Items stored from a collection:
<<<<
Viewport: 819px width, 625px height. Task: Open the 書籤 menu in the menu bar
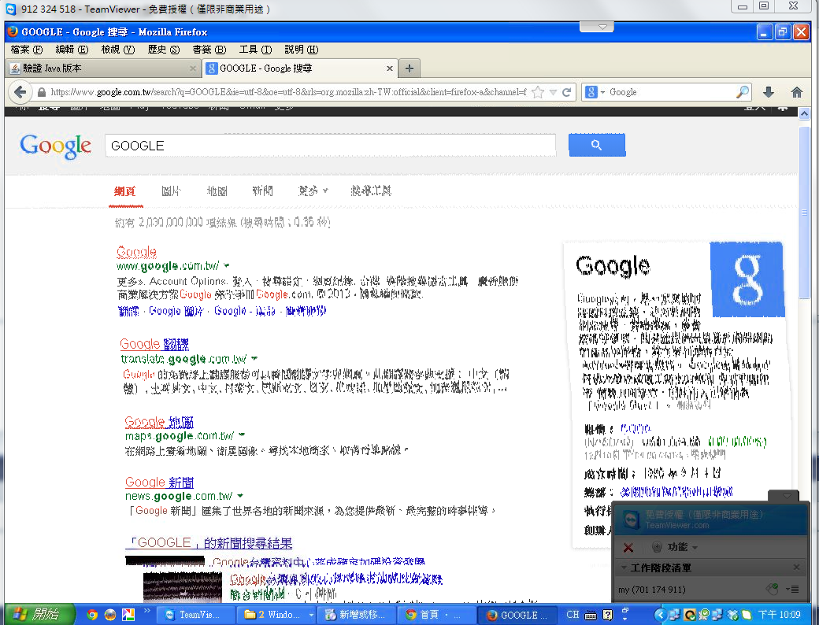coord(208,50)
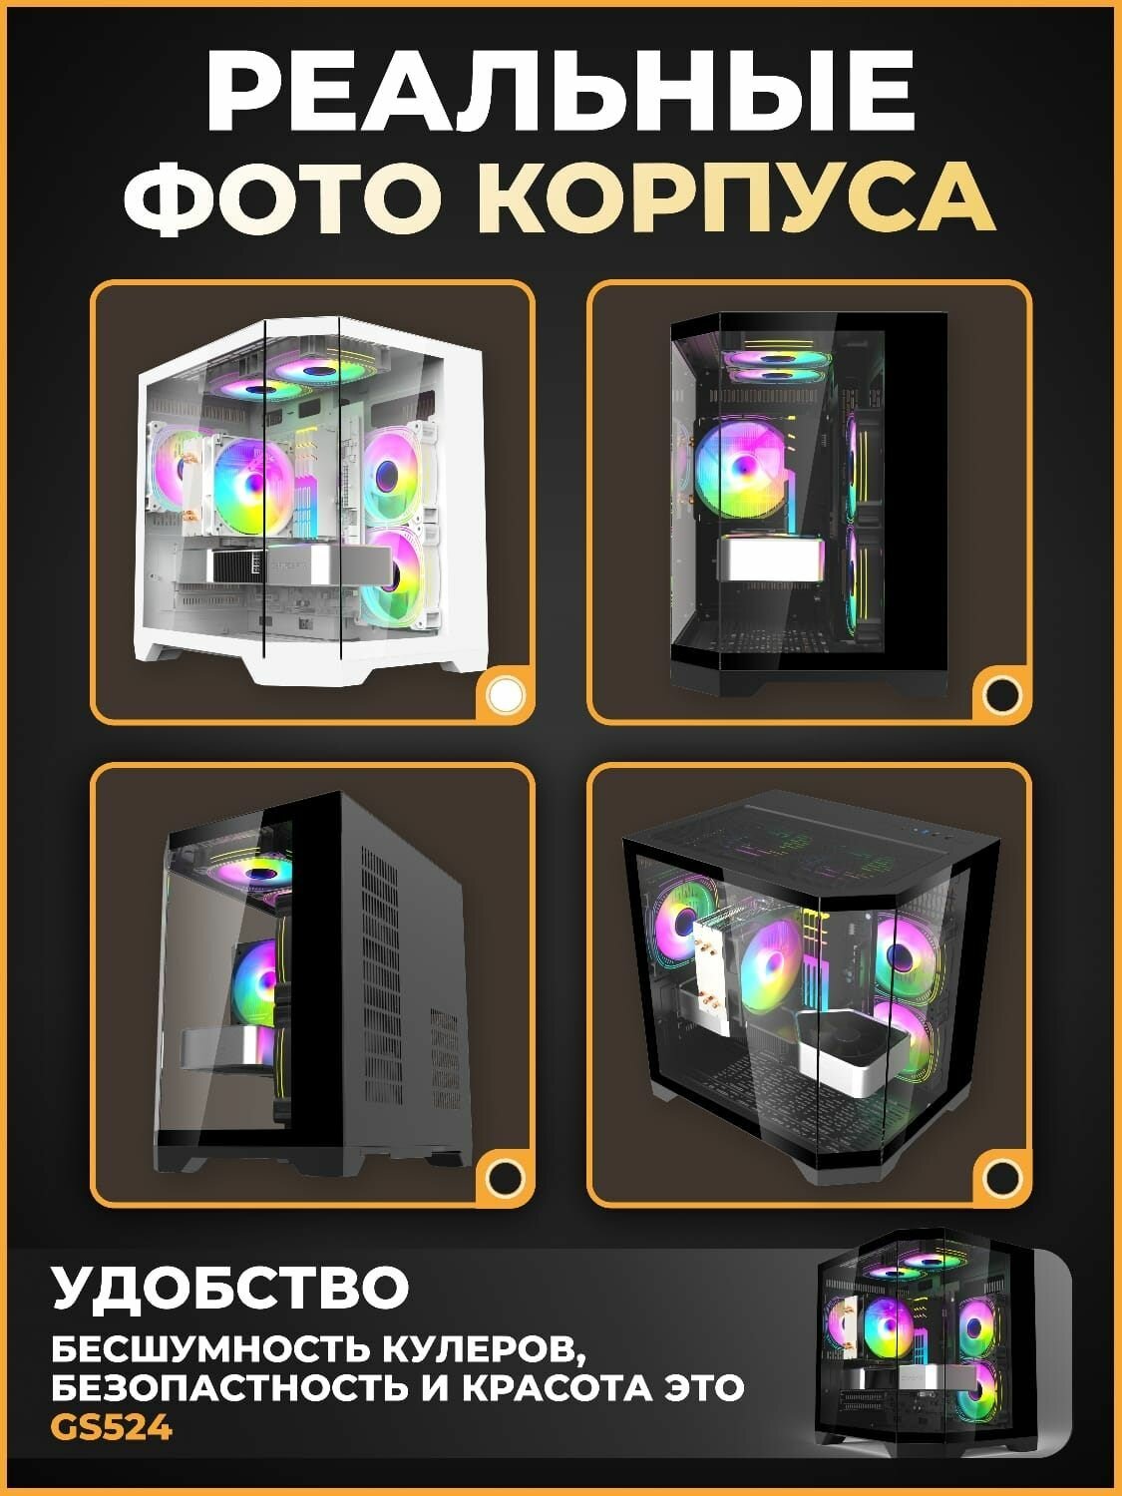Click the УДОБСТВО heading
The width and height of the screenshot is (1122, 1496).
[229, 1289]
>>>>
The problem: Give every line of the records above as a JSON list of strings, one string per line, skipping blank lines. Leave the pictures out of your answer.

Answer to this problem:
[
  "Viewport: 819px width, 625px height. Task: Open the 書籤 menu in the menu bar",
  "coord(208,50)",
  "Click the УДОБСТВО heading",
  "The width and height of the screenshot is (1122, 1496).",
  "[229, 1289]"
]